Our perfect summer days, such as I wrote about two weeks ago, have come to an end. Now our skies are white with smoke. Visibility is diminished to my closest trees, and Humpy Mountain is obscured behind a veil of smoke.
Humpy Mountain yesterday afternoon |
Humpy Mountain in the idyllic days of summer |
But smoke is not as bad as fire. Although we suffer the lung-stifling effects of the fires in other places, the Applegate itself is not on fire. At least, not yet.
It would help if we would roll back climate change. Get busy, damn it, all you politicians and lawmakers and industry CEOs who could be making a difference!
According to some thinking we should be thinning the forests of their century of fuel build-up. But there are problems there. One is that BLM, at least around here, seems to be taking advantage of "thinning for fire" to do some pretty damaging logging, taking large trees that are both carbon storers and fire resistors. Another problem is that logged-over land, often the result of "thinned" forests, is seemingly more susceptible to fire than our old-growth and large-tree forests. A third problem is that even if forests thinned of small trees (leaving big trees) would create slower and cooler fires, who's to say that those areas would be the ones to get the fire, so was that a good use of money? I'm no expert on fire or on forests, but I do see that if an agency says "for fire protection," the public falls right into line with whatever the proposal is and that not all such proposals are either especially for fire protection or actually protective against fire or, even, good for the forest.
A couple of years ago the Devil Fire burned not too far my house. It was a ground fire, burning low and slow, doing the good work of forest health that fire does. So why didn't the Forest Service let it burn? If this is a fire-dependent ecology and if a century of fire suppression has put us in this quandary, then why put out fires that pose no danger?

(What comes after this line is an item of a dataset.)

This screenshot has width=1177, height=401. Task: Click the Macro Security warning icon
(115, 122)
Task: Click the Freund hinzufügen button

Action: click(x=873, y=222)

Experts speaking in the documentary film Elemental (see if if you can) and elsewhere are advocating defensible space around structures as the only sensible way to approach fire preparedness. Fire prevention, of course, is preposterous, and fire suppression has been disastrous, but protecting homes and other structures from fire seems sensible. I love my trees, but I am ready to do what I have to do to defend my house from the fire that is as likely to be here as in Lahaina or in Paradise, California. I can only hope that the fire that is sure to come will hold off till I get that work done.